In the opening plenary of the day, featuring Xiaomi’s Paul Lin and Microsoft’s Micky Minhas, the ground-breaking deal announced in May between the two companies was, not surprisingly, the first topic for discussion. IP was a major driver of the agreement, as the Chinese smartphone maker acquired 1,500 patents from the software giant; but the transaction was premised on a much broader collaboration between the pair, with Microsoft applications now set to be included on Xiaomi mobile devices. Minhas, recently appointed as Microsoft’s head of licensing, revealed that the deal had taken a year to unfold after a senior Xiaomi executive had expressed the Chinese’s company’s desire to grow its IP portfolio. He added that one of the key drivers in making it all happen was the relationship between some of the key executives involved in the negotiations. Minhas, Microsoft head of business development Peggy Johnson and Xiaomi’s head of strategic cooperation Wang Xiang, all previously worked at Qualcomm, so there was a level of familiarity; while a face to face meeting between the respective company CEOs in March 2016 largely resolved outstanding issues and advanced the negotiation to the point where it became a matter of getting the contractual terms refined. But what really mattered more than anything, it seems, is that both companies had taken the time to understand each other’s perspectives and needs, and that both were fully focused on finding a win-win outcome. Goodwill, rather than good friendships, are the key to successful IP deal-making. Though, of course, it also helps to get along.

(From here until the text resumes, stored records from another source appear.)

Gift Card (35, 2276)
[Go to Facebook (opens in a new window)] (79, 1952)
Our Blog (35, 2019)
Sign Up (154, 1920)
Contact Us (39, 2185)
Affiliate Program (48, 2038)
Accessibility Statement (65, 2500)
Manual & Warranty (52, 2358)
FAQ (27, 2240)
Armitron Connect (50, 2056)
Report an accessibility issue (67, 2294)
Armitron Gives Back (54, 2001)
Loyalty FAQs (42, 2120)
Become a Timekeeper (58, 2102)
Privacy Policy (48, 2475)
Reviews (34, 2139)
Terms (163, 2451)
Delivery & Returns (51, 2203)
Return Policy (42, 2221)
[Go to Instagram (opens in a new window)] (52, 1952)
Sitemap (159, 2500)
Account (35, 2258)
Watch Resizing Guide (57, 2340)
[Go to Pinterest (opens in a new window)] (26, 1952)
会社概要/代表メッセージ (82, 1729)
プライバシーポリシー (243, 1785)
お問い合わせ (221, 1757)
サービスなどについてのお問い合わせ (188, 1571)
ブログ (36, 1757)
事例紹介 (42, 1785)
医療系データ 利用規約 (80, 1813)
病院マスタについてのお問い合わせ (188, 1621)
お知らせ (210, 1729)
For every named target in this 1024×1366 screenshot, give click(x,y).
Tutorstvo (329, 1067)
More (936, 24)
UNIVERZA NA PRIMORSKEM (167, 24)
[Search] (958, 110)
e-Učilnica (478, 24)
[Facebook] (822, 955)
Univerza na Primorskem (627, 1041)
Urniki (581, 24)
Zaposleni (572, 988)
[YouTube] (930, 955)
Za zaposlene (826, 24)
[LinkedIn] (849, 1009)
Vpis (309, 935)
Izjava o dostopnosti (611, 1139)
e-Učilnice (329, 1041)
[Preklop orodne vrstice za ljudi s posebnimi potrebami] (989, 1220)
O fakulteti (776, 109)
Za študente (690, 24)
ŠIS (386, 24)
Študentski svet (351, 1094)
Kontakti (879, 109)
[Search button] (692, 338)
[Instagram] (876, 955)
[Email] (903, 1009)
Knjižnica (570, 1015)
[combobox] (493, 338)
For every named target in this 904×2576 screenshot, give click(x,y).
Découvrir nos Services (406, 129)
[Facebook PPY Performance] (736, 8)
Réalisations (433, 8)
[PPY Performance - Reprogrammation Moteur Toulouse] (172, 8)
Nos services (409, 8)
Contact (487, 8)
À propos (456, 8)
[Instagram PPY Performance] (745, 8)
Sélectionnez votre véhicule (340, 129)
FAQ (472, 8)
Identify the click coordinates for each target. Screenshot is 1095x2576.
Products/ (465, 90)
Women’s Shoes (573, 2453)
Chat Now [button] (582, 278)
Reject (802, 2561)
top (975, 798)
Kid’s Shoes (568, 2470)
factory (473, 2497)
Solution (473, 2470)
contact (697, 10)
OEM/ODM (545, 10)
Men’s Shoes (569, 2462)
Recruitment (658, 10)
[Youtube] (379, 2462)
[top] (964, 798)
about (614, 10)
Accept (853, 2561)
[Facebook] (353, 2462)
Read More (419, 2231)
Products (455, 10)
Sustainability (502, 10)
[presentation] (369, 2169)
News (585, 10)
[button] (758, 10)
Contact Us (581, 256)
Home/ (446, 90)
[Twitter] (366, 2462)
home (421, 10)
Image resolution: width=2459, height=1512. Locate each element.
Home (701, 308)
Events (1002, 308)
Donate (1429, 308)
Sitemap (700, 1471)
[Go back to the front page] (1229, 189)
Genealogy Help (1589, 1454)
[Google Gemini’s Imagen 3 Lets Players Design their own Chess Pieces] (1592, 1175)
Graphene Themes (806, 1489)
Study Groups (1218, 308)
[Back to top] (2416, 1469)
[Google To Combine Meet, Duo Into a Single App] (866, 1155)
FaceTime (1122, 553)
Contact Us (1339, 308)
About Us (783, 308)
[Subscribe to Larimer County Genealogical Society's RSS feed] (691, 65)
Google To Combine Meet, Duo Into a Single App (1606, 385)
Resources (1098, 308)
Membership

The part about “Microsoft applications now set to be included on Xiaomi mobile devices,” as we explained early in the year, is where patent extortion against Linux comes into play. The ‘new’ Microsoft just tries hard to hide what it does, either attacking Linux through trolls or compelling OEMs to ‘pay’ Microsoft for Linux/Android by shoving Microsoft malware into them (sucking up user data and sending it to Microsoft, never mind vendor lock-in through proprietary formats and code).

Don’t believe Microsoft’s claims that it has changed or that it “loves Linux”. It’s still the same old malicious company. It just learned how to lie/mislead better.

Quite a few GNU/Linux firms and even the Linux Foundation are now being paid by Microsoft (like silence money), so don’t expect them to speak out against this injustice.